What is expected — Rewrite the listing below, replacing "GUI agent" with "screen assistant" everywhere it occurs and leaving every other line unchanged.

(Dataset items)
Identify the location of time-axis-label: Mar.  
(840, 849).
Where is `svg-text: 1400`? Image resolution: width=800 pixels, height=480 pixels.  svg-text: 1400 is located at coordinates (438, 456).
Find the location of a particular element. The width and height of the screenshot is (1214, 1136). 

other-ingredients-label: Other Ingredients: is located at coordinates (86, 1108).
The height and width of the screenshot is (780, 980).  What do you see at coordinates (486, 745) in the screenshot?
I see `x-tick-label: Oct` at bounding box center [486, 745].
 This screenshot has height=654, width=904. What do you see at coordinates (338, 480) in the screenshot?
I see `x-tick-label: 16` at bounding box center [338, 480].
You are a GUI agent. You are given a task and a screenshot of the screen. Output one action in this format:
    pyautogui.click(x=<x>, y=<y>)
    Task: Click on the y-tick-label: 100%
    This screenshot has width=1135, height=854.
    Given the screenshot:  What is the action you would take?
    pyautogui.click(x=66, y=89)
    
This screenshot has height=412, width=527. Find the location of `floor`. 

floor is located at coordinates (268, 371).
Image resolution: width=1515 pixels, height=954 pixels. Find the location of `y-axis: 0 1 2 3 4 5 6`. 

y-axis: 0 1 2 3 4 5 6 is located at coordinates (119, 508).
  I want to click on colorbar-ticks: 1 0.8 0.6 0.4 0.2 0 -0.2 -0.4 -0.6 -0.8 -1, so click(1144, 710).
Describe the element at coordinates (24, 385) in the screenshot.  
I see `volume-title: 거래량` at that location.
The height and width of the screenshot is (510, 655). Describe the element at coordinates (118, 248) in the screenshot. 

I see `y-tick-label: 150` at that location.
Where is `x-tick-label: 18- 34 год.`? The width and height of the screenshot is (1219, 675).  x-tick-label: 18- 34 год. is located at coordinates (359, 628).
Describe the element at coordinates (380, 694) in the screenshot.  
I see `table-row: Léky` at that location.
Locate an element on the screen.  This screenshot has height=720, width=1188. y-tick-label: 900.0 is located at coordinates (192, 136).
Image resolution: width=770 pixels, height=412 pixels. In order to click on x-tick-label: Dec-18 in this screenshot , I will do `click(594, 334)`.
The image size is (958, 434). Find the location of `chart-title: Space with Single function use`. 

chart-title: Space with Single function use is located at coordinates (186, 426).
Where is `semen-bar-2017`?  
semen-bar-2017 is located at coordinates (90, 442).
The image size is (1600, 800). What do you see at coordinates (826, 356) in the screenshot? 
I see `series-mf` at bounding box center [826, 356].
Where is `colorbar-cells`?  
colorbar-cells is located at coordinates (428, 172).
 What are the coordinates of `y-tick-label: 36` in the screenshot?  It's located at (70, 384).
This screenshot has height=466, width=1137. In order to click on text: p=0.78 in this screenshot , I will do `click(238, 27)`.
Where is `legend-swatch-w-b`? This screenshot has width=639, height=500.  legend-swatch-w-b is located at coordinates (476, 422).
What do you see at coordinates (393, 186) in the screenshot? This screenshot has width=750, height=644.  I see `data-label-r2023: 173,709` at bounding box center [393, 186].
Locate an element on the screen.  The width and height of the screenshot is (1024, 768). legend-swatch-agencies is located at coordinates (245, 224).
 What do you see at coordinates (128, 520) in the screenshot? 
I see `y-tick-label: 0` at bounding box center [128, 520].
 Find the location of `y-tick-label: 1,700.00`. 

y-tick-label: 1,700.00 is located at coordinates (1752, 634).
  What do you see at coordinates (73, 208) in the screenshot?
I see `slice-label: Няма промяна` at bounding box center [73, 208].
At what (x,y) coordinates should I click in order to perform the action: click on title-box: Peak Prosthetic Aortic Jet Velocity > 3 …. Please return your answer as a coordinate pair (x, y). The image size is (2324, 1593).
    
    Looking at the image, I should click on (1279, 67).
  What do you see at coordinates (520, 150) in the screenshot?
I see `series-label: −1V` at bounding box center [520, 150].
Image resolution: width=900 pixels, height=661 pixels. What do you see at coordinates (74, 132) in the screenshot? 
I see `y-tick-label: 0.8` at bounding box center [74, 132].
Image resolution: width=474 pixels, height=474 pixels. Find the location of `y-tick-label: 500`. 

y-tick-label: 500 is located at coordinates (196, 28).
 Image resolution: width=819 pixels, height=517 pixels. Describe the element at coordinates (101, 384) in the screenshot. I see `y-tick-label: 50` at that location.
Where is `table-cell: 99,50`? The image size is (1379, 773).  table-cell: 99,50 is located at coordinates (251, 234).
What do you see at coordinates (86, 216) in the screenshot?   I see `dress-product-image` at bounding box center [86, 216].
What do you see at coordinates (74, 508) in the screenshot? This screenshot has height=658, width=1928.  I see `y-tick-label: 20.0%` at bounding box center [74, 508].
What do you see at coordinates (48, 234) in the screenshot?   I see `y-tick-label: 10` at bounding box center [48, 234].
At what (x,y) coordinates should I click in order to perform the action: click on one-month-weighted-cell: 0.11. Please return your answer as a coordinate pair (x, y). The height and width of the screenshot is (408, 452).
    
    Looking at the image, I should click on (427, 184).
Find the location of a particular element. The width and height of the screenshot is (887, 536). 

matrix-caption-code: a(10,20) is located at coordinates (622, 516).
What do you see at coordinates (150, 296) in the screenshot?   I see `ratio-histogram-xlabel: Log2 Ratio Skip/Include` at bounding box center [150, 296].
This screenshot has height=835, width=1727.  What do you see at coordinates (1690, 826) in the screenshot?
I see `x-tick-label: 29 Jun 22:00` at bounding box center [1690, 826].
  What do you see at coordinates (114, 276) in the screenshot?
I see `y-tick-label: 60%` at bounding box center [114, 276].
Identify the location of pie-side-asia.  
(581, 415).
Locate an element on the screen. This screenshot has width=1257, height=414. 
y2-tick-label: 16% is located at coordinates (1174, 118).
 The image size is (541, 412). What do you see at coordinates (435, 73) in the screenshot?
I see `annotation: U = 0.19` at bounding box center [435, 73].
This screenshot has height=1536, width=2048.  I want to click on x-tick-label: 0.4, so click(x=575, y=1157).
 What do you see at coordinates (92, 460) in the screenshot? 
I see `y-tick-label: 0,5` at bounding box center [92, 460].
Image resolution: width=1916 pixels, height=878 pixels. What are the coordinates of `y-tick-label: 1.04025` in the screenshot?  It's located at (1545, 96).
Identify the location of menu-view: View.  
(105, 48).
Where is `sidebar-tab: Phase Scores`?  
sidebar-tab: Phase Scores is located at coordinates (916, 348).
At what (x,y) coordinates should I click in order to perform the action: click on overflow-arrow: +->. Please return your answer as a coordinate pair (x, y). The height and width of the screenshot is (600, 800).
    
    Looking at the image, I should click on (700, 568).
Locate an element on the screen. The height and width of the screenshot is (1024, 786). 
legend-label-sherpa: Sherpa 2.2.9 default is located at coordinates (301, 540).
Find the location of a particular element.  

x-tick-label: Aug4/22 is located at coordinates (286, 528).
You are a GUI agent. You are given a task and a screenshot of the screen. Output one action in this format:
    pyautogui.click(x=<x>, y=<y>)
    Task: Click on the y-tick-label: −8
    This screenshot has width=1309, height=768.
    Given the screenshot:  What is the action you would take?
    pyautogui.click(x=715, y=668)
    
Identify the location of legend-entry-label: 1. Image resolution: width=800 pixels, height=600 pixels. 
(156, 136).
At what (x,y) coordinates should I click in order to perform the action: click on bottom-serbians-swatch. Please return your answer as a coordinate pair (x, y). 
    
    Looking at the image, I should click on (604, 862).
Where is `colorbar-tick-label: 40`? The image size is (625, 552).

Response for this exercise —
Identify the location of time-axis-label: Mar.  
(840, 849).
Where is `svg-text: 1400`? Image resolution: width=800 pixels, height=480 pixels.  svg-text: 1400 is located at coordinates (438, 456).
Find the location of a particular element. The width and height of the screenshot is (1214, 1136). 

other-ingredients-label: Other Ingredients: is located at coordinates (86, 1108).
The height and width of the screenshot is (780, 980).  What do you see at coordinates (486, 745) in the screenshot?
I see `x-tick-label: Oct` at bounding box center [486, 745].
 This screenshot has height=654, width=904. What do you see at coordinates (338, 480) in the screenshot?
I see `x-tick-label: 16` at bounding box center [338, 480].
You are a screen assistant. You are given a task and a screenshot of the screen. Output one action in this format:
    pyautogui.click(x=<x>, y=<y>)
    Task: Click on the y-tick-label: 100%
    This screenshot has width=1135, height=854.
    Given the screenshot:  What is the action you would take?
    pyautogui.click(x=66, y=89)
    
This screenshot has height=412, width=527. Find the location of `floor`. 

floor is located at coordinates (268, 371).
Image resolution: width=1515 pixels, height=954 pixels. Find the location of `y-axis: 0 1 2 3 4 5 6`. 

y-axis: 0 1 2 3 4 5 6 is located at coordinates (119, 508).
  I want to click on colorbar-ticks: 1 0.8 0.6 0.4 0.2 0 -0.2 -0.4 -0.6 -0.8 -1, so click(1144, 710).
Describe the element at coordinates (24, 385) in the screenshot.  
I see `volume-title: 거래량` at that location.
The height and width of the screenshot is (510, 655). Describe the element at coordinates (118, 248) in the screenshot. 

I see `y-tick-label: 150` at that location.
Where is `x-tick-label: 18- 34 год.`? The width and height of the screenshot is (1219, 675).  x-tick-label: 18- 34 год. is located at coordinates (359, 628).
Describe the element at coordinates (380, 694) in the screenshot.  
I see `table-row: Léky` at that location.
Locate an element on the screen.  This screenshot has height=720, width=1188. y-tick-label: 900.0 is located at coordinates (192, 136).
Image resolution: width=770 pixels, height=412 pixels. In order to click on x-tick-label: Dec-18 in this screenshot , I will do `click(594, 334)`.
The image size is (958, 434). Find the location of `chart-title: Space with Single function use`. 

chart-title: Space with Single function use is located at coordinates (186, 426).
Where is `semen-bar-2017`?  
semen-bar-2017 is located at coordinates (90, 442).
The image size is (1600, 800). What do you see at coordinates (826, 356) in the screenshot? 
I see `series-mf` at bounding box center [826, 356].
Where is `colorbar-cells`?  
colorbar-cells is located at coordinates (428, 172).
 What are the coordinates of `y-tick-label: 36` in the screenshot?  It's located at (70, 384).
This screenshot has height=466, width=1137. In order to click on text: p=0.78 in this screenshot , I will do `click(238, 27)`.
Where is `legend-swatch-w-b`? This screenshot has width=639, height=500.  legend-swatch-w-b is located at coordinates (476, 422).
What do you see at coordinates (393, 186) in the screenshot? This screenshot has width=750, height=644.  I see `data-label-r2023: 173,709` at bounding box center [393, 186].
Locate an element on the screen.  The width and height of the screenshot is (1024, 768). legend-swatch-agencies is located at coordinates (245, 224).
 What do you see at coordinates (128, 520) in the screenshot? 
I see `y-tick-label: 0` at bounding box center [128, 520].
 Find the location of `y-tick-label: 1,700.00`. 

y-tick-label: 1,700.00 is located at coordinates (1752, 634).
  What do you see at coordinates (73, 208) in the screenshot?
I see `slice-label: Няма промяна` at bounding box center [73, 208].
At what (x,y) coordinates should I click in order to perform the action: click on title-box: Peak Prosthetic Aortic Jet Velocity > 3 …. Please return your answer as a coordinate pair (x, y). The image size is (2324, 1593).
    
    Looking at the image, I should click on (1279, 67).
  What do you see at coordinates (520, 150) in the screenshot?
I see `series-label: −1V` at bounding box center [520, 150].
Image resolution: width=900 pixels, height=661 pixels. What do you see at coordinates (74, 132) in the screenshot? 
I see `y-tick-label: 0.8` at bounding box center [74, 132].
Image resolution: width=474 pixels, height=474 pixels. Find the location of `y-tick-label: 500`. 

y-tick-label: 500 is located at coordinates (196, 28).
 Image resolution: width=819 pixels, height=517 pixels. Describe the element at coordinates (101, 384) in the screenshot. I see `y-tick-label: 50` at that location.
Where is `table-cell: 99,50`? The image size is (1379, 773).  table-cell: 99,50 is located at coordinates (251, 234).
What do you see at coordinates (86, 216) in the screenshot?   I see `dress-product-image` at bounding box center [86, 216].
What do you see at coordinates (74, 508) in the screenshot? This screenshot has height=658, width=1928.  I see `y-tick-label: 20.0%` at bounding box center [74, 508].
What do you see at coordinates (48, 234) in the screenshot?   I see `y-tick-label: 10` at bounding box center [48, 234].
At what (x,y) coordinates should I click in order to perform the action: click on one-month-weighted-cell: 0.11. Please return your answer as a coordinate pair (x, y). The height and width of the screenshot is (408, 452).
    
    Looking at the image, I should click on (427, 184).
Find the location of a particular element. The width and height of the screenshot is (887, 536). 

matrix-caption-code: a(10,20) is located at coordinates (622, 516).
What do you see at coordinates (150, 296) in the screenshot?   I see `ratio-histogram-xlabel: Log2 Ratio Skip/Include` at bounding box center [150, 296].
This screenshot has height=835, width=1727.  What do you see at coordinates (1690, 826) in the screenshot?
I see `x-tick-label: 29 Jun 22:00` at bounding box center [1690, 826].
  What do you see at coordinates (114, 276) in the screenshot?
I see `y-tick-label: 60%` at bounding box center [114, 276].
Identify the location of pie-side-asia.  
(581, 415).
Locate an element on the screen. This screenshot has width=1257, height=414. 
y2-tick-label: 16% is located at coordinates (1174, 118).
 The image size is (541, 412). What do you see at coordinates (435, 73) in the screenshot?
I see `annotation: U = 0.19` at bounding box center [435, 73].
This screenshot has height=1536, width=2048.  I want to click on x-tick-label: 0.4, so click(x=575, y=1157).
 What do you see at coordinates (92, 460) in the screenshot? 
I see `y-tick-label: 0,5` at bounding box center [92, 460].
Image resolution: width=1916 pixels, height=878 pixels. What are the coordinates of `y-tick-label: 1.04025` in the screenshot?  It's located at (1545, 96).
Identify the location of menu-view: View.  
(105, 48).
Where is `sidebar-tab: Phase Scores`?  
sidebar-tab: Phase Scores is located at coordinates (916, 348).
At what (x,y) coordinates should I click in order to perform the action: click on overflow-arrow: +->. Please return your answer as a coordinate pair (x, y). The height and width of the screenshot is (600, 800).
    
    Looking at the image, I should click on (700, 568).
Locate an element on the screen. The height and width of the screenshot is (1024, 786). 
legend-label-sherpa: Sherpa 2.2.9 default is located at coordinates (301, 540).
Find the location of a particular element.  

x-tick-label: Aug4/22 is located at coordinates (286, 528).
You are a screen assistant. You are given a task and a screenshot of the screen. Output one action in this format:
    pyautogui.click(x=<x>, y=<y>)
    Task: Click on the y-tick-label: −8
    This screenshot has width=1309, height=768.
    Given the screenshot:  What is the action you would take?
    pyautogui.click(x=715, y=668)
    
Identify the location of legend-entry-label: 1. Image resolution: width=800 pixels, height=600 pixels. 
(156, 136).
At what (x,y) coordinates should I click in order to perform the action: click on bottom-serbians-swatch. Please return your answer as a coordinate pair (x, y). 
    
    Looking at the image, I should click on (604, 862).
Where is `colorbar-tick-label: 40`? The image size is (625, 552).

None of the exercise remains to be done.